I am embarrassed to admit that I was a smoker. While I was never a heavy smoker, I was a smoker non-the less. It is hard for me to believe now, that I did it for so long. Now, I don’t even like to be in smoky places.
My smoking started out innocent enough. I think I first tried it under a bridge on West Madison Street. Then I think maybe a couple times with the boys in the neighborhood. David or Billy, who both had parents who smoked, would steal a few from them and we would get together someplace secretly and smoke them. I was probably 10 to 12 years old.
Later, we would send Billy to the gas station to buy a pack. We would all smoke one or two and then hid them someplace. Many times we would lose interest and never go back to find the hidden pack. I suppose some of them could still be out there somewhere? A few times Billy bought cigarettes for us to sell at Boy Scout camp. In the black market our camp cigarettes would sell for as much as one dollar a piece. As I have written before, I often came home from camp with more money than I took.
By the time I was a freshman in high school I was having a cigarette or two almost every weekend when I was out with the guys or on a date. By then I could buy my own at a vending machine somewhere. They were about 35 cents a pack, I think. Athletes had to be careful they didn’t get caught smoking because they would be punished. I recall only a few who didn’t smoke at one time or another.
With each year I seemed to smoke a little more. In its peak in my high school years I probably smoked as many as five cigarettes a day. That’s not many but it was still becoming a habit. In continued into college even when I was on the swimming team where oxygen is a premium.
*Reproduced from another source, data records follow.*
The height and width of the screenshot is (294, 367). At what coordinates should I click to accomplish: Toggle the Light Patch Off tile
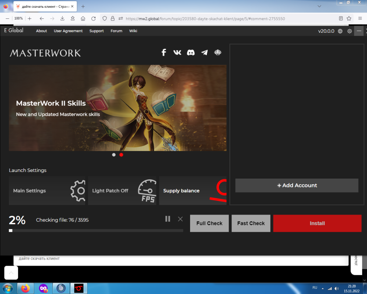tap(122, 191)
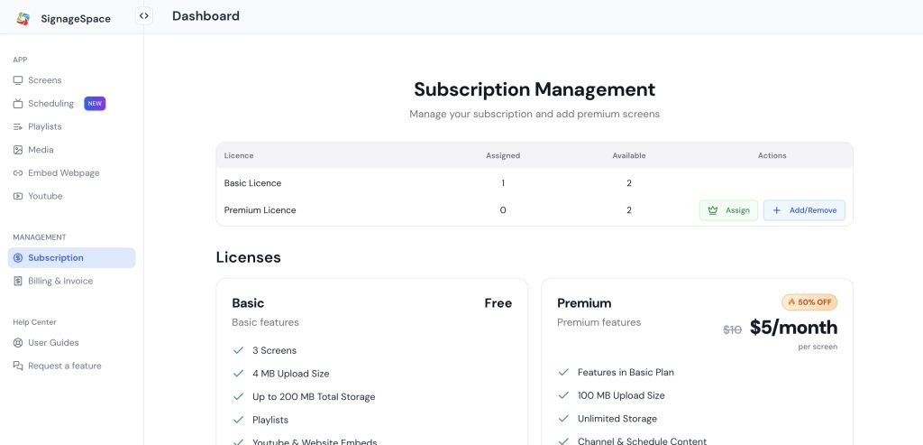
Task: Click the Billing & Invoice document icon
Action: coord(18,281)
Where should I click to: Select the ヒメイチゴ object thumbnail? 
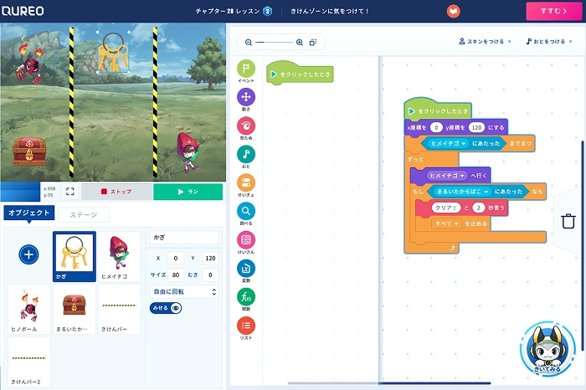[x=119, y=255]
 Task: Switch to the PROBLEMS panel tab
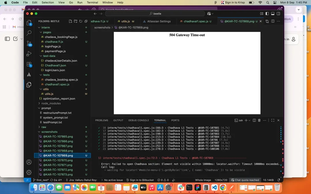(102, 120)
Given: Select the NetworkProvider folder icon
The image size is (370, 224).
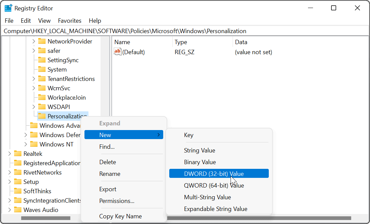Looking at the screenshot, I should [x=42, y=41].
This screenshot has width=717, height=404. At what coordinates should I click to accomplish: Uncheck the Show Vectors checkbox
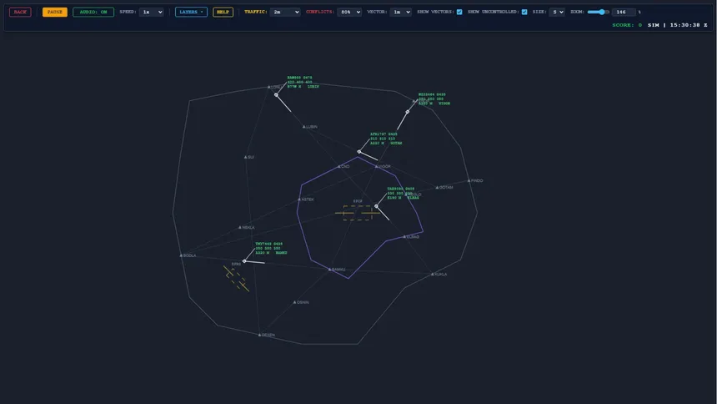[459, 13]
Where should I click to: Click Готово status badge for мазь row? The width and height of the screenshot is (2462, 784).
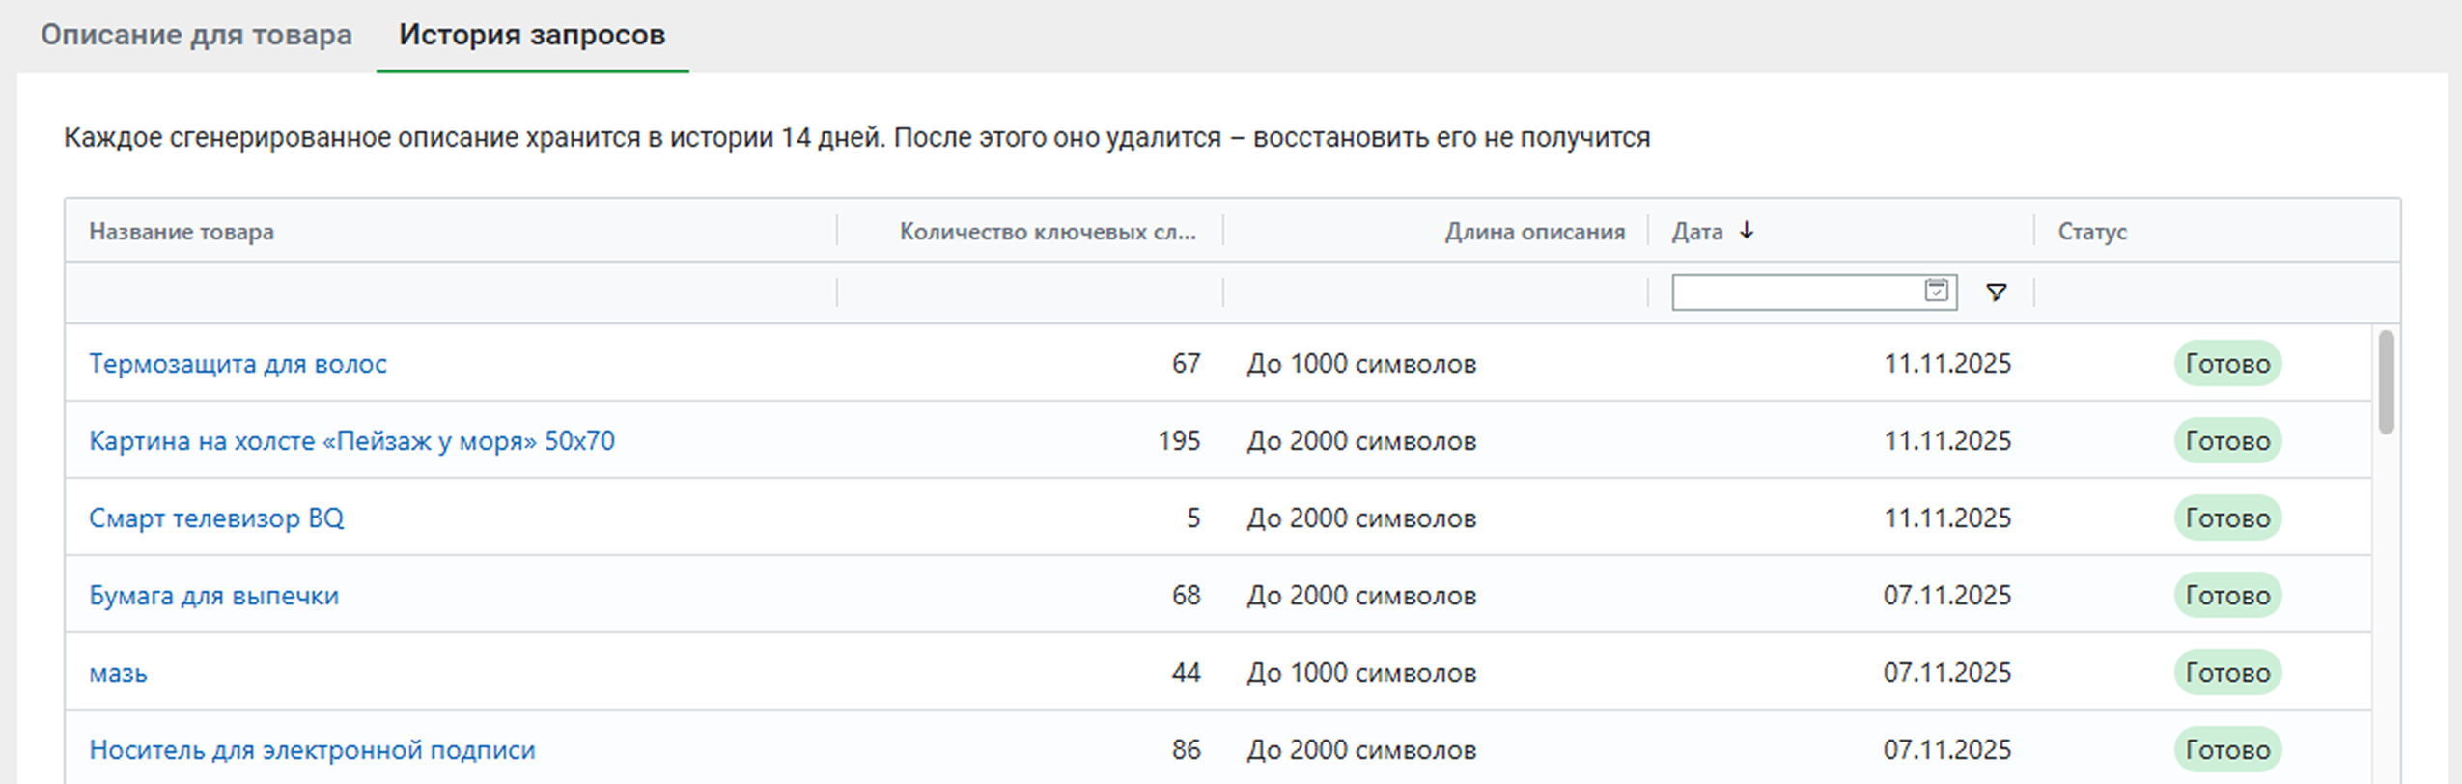click(2227, 673)
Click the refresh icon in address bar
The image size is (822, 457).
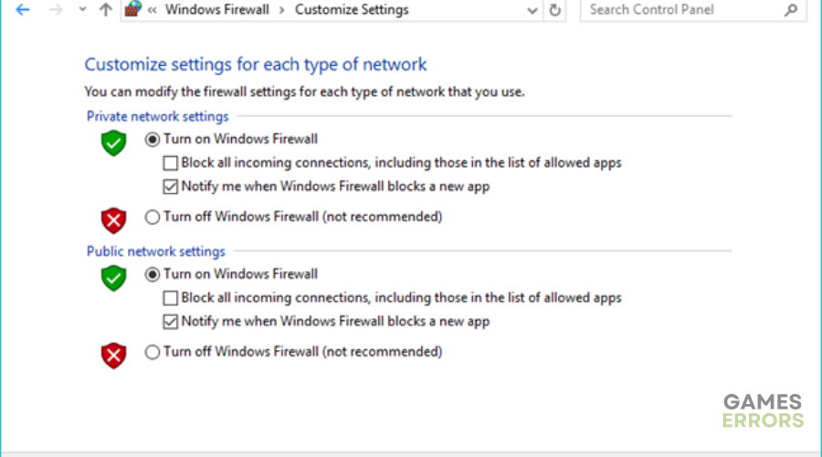554,10
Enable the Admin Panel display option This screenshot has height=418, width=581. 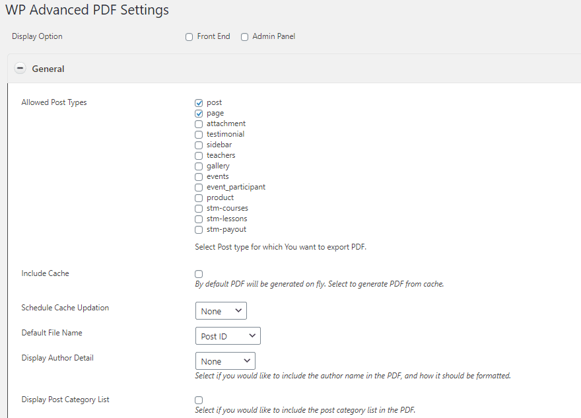[x=244, y=37]
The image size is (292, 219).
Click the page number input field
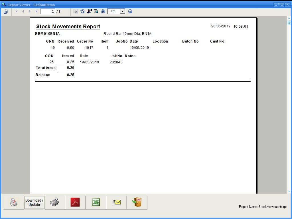click(48, 11)
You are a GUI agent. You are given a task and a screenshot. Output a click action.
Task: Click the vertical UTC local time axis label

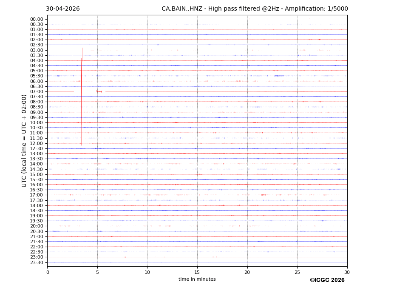coord(24,141)
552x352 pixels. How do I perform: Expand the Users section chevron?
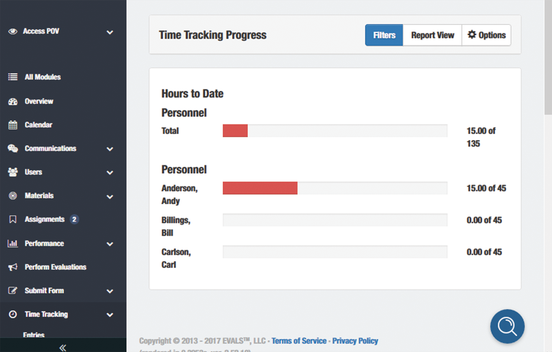(x=110, y=173)
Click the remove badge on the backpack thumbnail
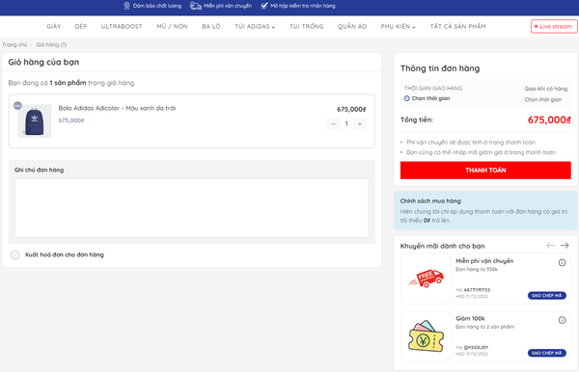Image resolution: width=579 pixels, height=372 pixels. (x=17, y=106)
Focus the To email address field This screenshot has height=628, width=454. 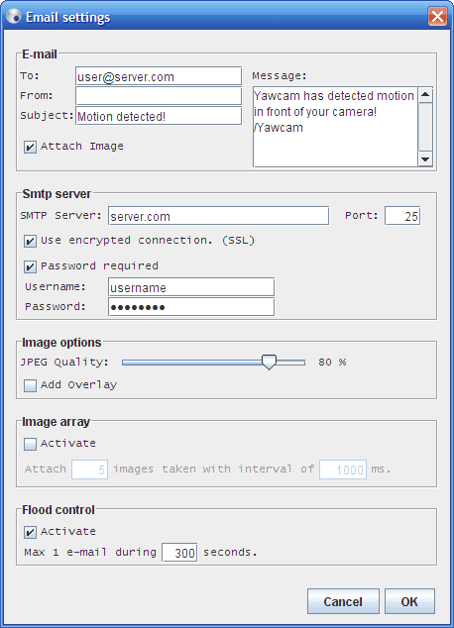[x=159, y=76]
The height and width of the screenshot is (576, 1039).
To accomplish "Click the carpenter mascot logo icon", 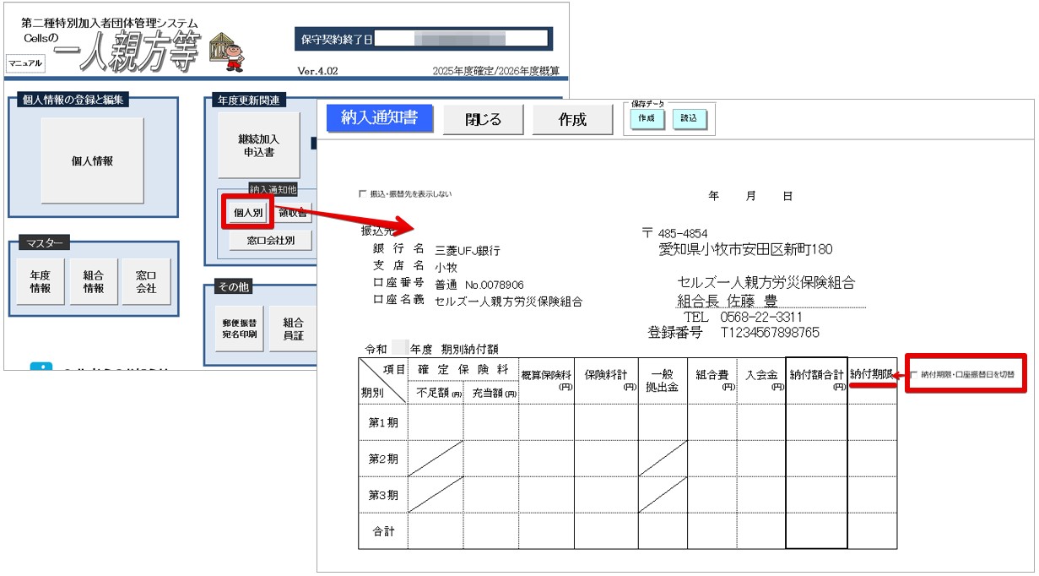I will point(230,52).
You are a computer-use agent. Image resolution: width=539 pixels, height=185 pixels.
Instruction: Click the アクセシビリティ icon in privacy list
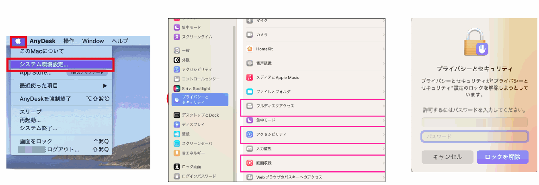[x=250, y=134]
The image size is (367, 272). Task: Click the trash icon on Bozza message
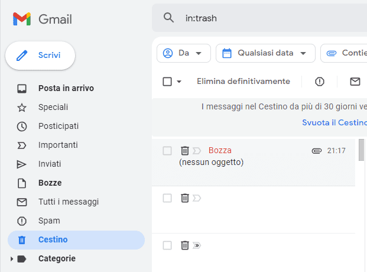[184, 151]
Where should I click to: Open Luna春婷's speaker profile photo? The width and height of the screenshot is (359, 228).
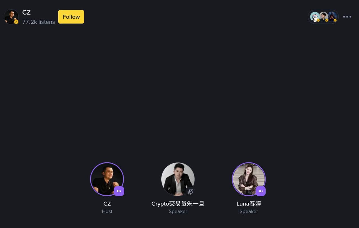249,179
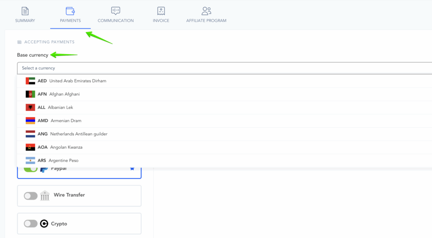The height and width of the screenshot is (238, 432).
Task: Choose AMD Armenian Dram from list
Action: tap(66, 121)
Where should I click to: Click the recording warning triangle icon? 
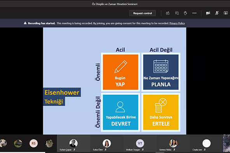pyautogui.click(x=25, y=23)
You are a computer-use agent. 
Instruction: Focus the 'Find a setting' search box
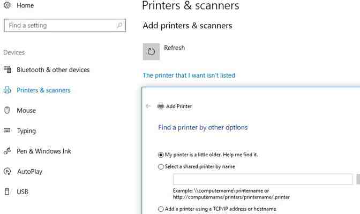coord(59,25)
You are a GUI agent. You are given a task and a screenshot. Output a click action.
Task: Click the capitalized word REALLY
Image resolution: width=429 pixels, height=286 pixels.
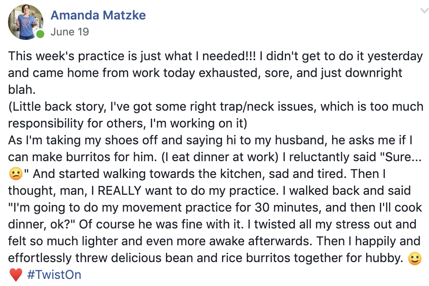(x=119, y=191)
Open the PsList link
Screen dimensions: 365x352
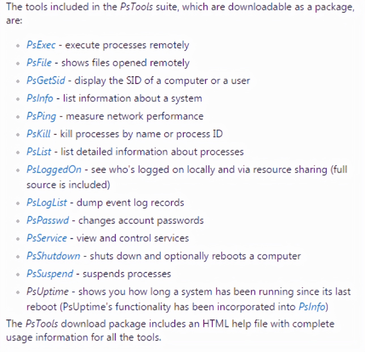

I guess it didn’t help that the coach smoked, too.
When I became a teacher I could only smoke at certain times. I had to go to the boiler room of the building to do it. I began to plan my whole day around when I could smoke and my consumption increased to about 10 cigarettes a day. It never got much higher than that. Along the way I smoked a pipe for a while and often would have a cigar or two if I was out fishing or hunting.
I quit smoking cold turkey on April 29, 1978. I would have to say it has been the most difficult thing I have done in my life. I smoked my last cigarette that Friday night. I have not had another smoke of any kind since that day. Sometimes, now, almost thirty years later the urge is still there but I haven’t given in.
The power of the addiction is huge and I am afraid if I would have just one it would lead to another. You should never yield to anything that powerful except God! You have to take charge of your body.